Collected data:
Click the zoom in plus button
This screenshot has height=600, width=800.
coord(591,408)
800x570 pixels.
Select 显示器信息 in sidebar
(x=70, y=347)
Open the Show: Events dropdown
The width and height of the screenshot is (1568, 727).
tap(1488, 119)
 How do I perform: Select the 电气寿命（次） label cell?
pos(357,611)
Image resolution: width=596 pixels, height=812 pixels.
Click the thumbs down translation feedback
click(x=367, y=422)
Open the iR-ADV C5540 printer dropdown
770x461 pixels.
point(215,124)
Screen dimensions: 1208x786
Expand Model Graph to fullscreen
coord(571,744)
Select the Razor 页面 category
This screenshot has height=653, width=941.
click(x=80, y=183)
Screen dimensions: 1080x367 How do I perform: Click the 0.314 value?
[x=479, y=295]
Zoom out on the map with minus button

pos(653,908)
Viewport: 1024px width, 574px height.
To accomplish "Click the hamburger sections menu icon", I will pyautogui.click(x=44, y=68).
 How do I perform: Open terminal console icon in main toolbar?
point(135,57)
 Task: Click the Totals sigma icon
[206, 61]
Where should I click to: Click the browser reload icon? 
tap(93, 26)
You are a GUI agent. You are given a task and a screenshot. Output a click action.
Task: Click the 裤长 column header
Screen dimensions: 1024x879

The task: Verbatim reproduction is required for the line holding "Select 显示器信息 in sidebar" and for every line after it in the records, with no other line included.

Task result:
Select 显示器信息 in sidebar
(x=70, y=347)
Open the Show: Events dropdown
The width and height of the screenshot is (1568, 727).
tap(1488, 119)
 How do I perform: Select the 电气寿命（次） label cell?
pos(357,611)
Image resolution: width=596 pixels, height=812 pixels.
Click the thumbs down translation feedback
click(x=367, y=422)
Open the iR-ADV C5540 printer dropdown
770x461 pixels.
point(215,124)
Screen dimensions: 1208x786
Expand Model Graph to fullscreen
coord(571,744)
Select the Razor 页面 category
This screenshot has height=653, width=941.
click(x=80, y=183)
Screen dimensions: 1080x367 How do I perform: Click the 0.314 value?
[x=479, y=295]
Zoom out on the map with minus button

pos(653,908)
Viewport: 1024px width, 574px height.
To accomplish "Click the hamburger sections menu icon", I will pyautogui.click(x=44, y=68).
 How do I perform: Open terminal console icon in main toolbar?
point(135,57)
 Task: Click the Totals sigma icon
[206, 61]
Where should I click to: Click the browser reload icon? 
tap(93, 26)
You are a GUI agent. You are given a task and a screenshot. Output a click action.
Task: Click the 裤长 column header
Screen dimensions: 1024x879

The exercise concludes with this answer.